Bisnis.com, JAKARTA — Indonesia Battery Corporation (IBC) akan membangun pabrik daur ulang baterai kendaraan listrik pada 2031 mendatang. Hal ini sebagai upaya pengembangan ekosistem baterai di dalam negeri.
Direktur Utama IBC Toto Nugroho mengatakan baterai berbasis Nickel Manganese Cobalt (NMC) dapat didaur ulang hingga 99% sehingga memungkinkan pemanfaatan kembali nikel dalam produksi baterai baru.
Menurutnya, keberlanjutan industri baterai kendaraan listrik dapat terjaga melalui proses daur ulang ini. Sumber daya nikel yang terkandung di dalam baterai tersebut bisa kembali digunakan.
Dia menampik adanya kekhawatiran cadangan nikel Indonesia akan cepat habis karena digunakan dalam produksi baterai kendaraan listrik.
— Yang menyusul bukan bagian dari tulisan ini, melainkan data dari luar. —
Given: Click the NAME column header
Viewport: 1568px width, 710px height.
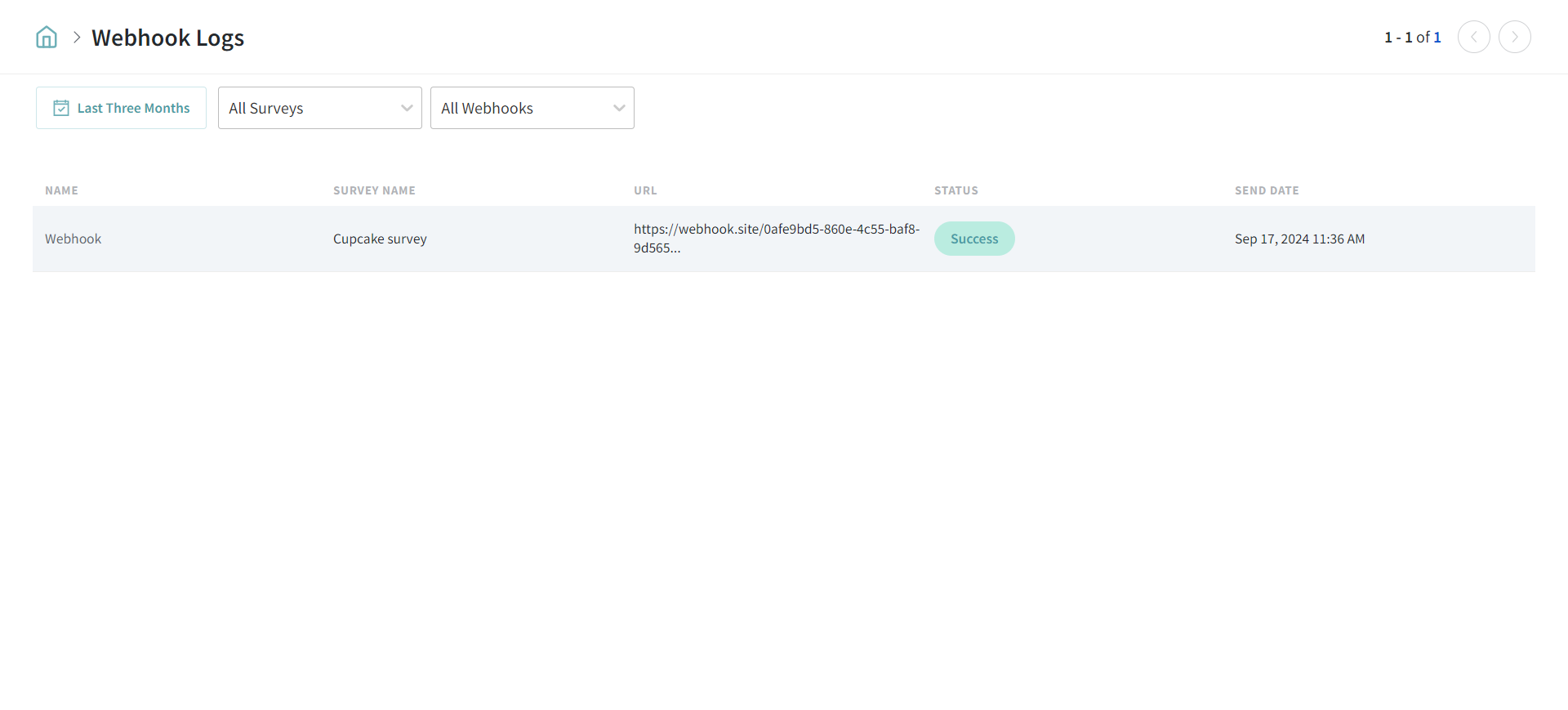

“Nikel digunakan baterai mobil EV ini bisa didaur ulang sehingga nikel bisa digunakan kembali. Ini menjawab solusi ketakutan bahwa nikel kita akan hilang akibat baterai EV (electric vehicle) Jadi satu hal yang sangat menarik rangkaian ini dari segi industri sendiri ada baterai recycling,” ujarnya dikutip dari Youtube Komisi XII DPR RI, Selasa (18/2/2025).
IBC juga menyusun peta jalan untuk pengembangan ekosistem baterai yang mencakup seluruh rantai produksi, mulai dari bahan baku hingga daur ulang.
Baca Juga
“Jadi kalau kami laporkan yang khusus untuk IBC dari kerjasama end to end dari hulu sampai hilir ini yang ada di kami adalah baterai materials, baterai sel dan baterai recycling,” katanya.
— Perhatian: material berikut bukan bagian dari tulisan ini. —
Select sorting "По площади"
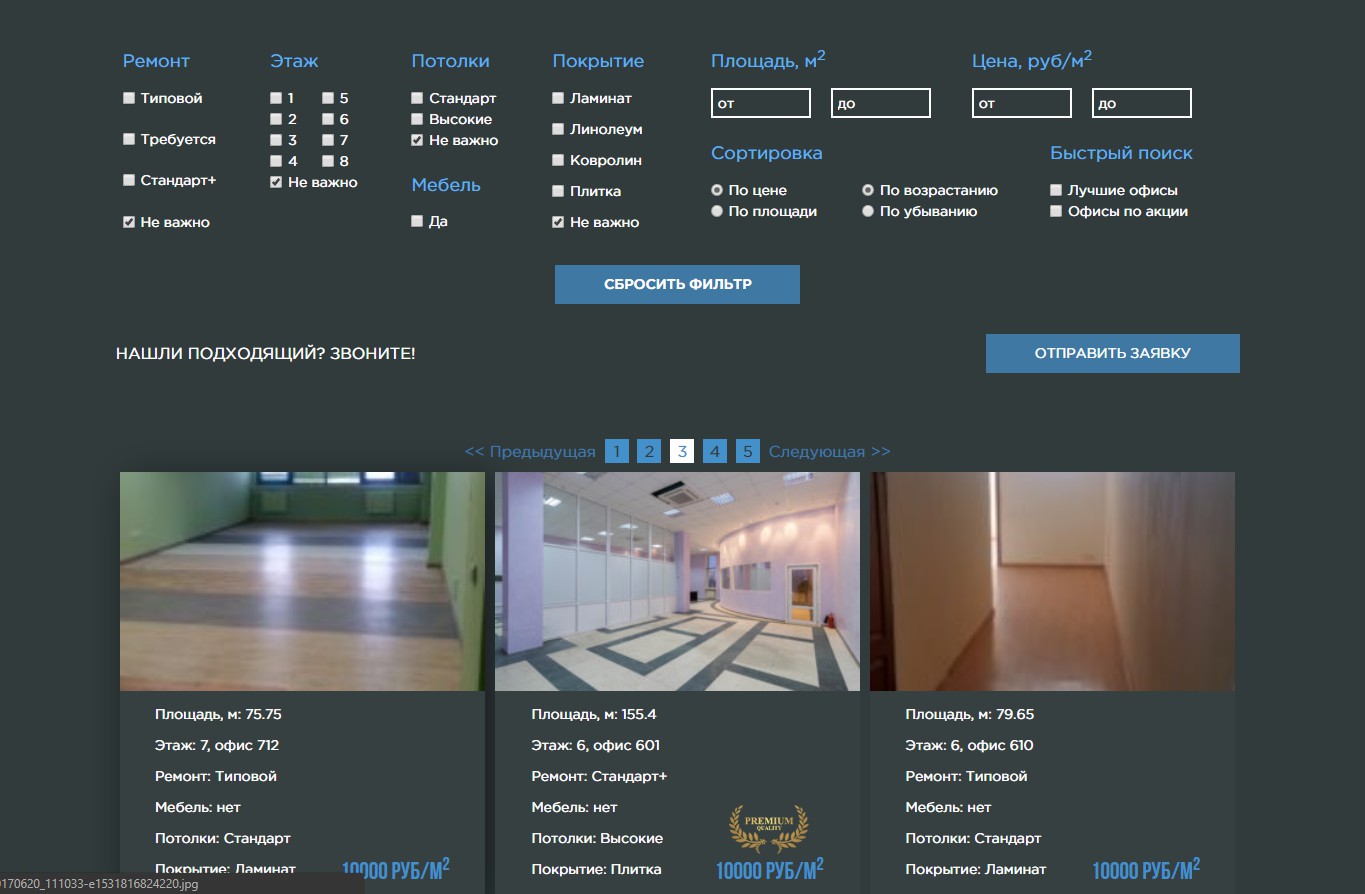(x=717, y=211)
Namun demikian, Toto memperkirakan proses recycling baterai baru bisa dilakukan pada 2028 mendatang. Pasalnya, daur ulang tersebut baru bisa dilakukan setelah baterai EV terproduksi secara masif dan dengan masa pakai baterai kendaraan listrik yang diperkirakan mencapai 8 tahun sebelum memasuki tahap daur ulang. Adapun proses recycling baterai kendaraan listrik menjadi hal yang sangat penting untuk menjaga lingkungan.
“Biasanya ada life cycle sekitar 8 tahun untuk bisa melakukan recycling,” ucap Toto.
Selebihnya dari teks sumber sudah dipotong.